Für "jede Position innerhalb der Gemeinde" steht nach eigenem Bekunden Heinz Jaeckel zur Verfügung. Er war von 1991 bis 1996 Geschäftsführer der Gemeinde, außerdem führte er viele Jahre die Jüdische Gemeinde in Münster: "Mir ist wichtig, dass nun endlich innerhalb der Gemeinde Frieden einkehrt." Auch Daniel Killy, der vor Kurzem in den Beirat nachgerückt ist, stellt sich wieder zur Wahl.

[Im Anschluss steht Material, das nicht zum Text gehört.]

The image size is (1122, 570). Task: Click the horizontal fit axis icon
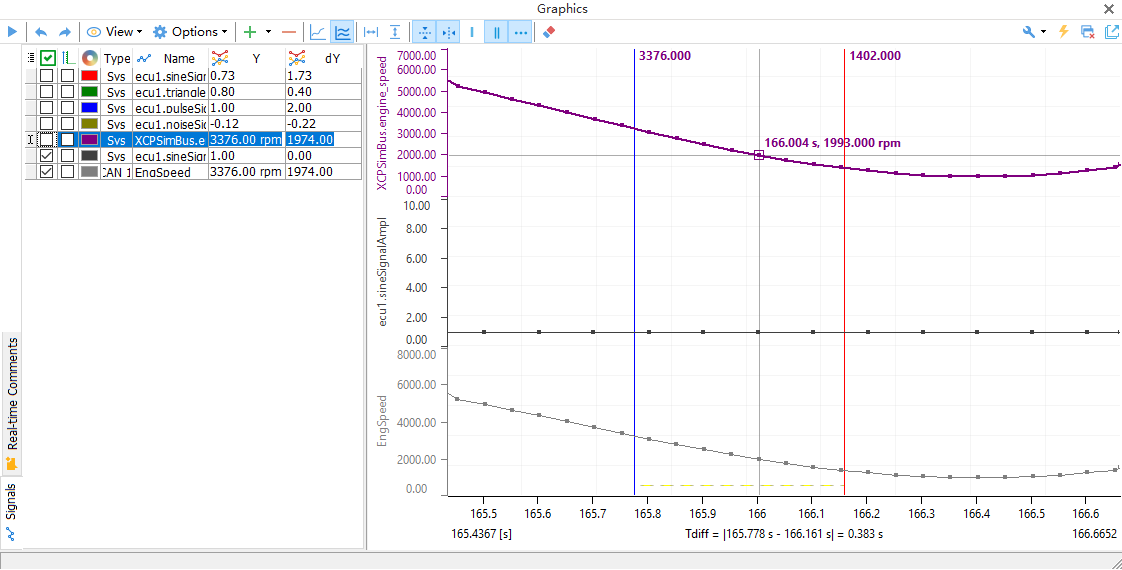(x=371, y=32)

Der Journalist steht für ein Vorstandsamt zur Verfügung. Für Killy steht fest: "Wir müssen nach vorne schauen. Dabei ist natürlich wichtig, dass wir alle gemeinsam für eine starke Jüdische Gemeinde eintreten." Die Zeit der Streitigkeiten müsse endlich ein Ende finden, so Killy weiter.

Zur jüngeren Generation der Jüdischen Gemeinde zählt Philipp Stricharz. Der 33-Jährige wird ebenfalls antreten und wäre auch an einem Vorstandsamt interessiert. Für den Rechtsanwalt ist wichtig: "Wir brauchen wieder einen Gemeinderabbiner, und wir müssen uns mehr um die soziale Betreuung unserer älteren Mitglieder kümmern."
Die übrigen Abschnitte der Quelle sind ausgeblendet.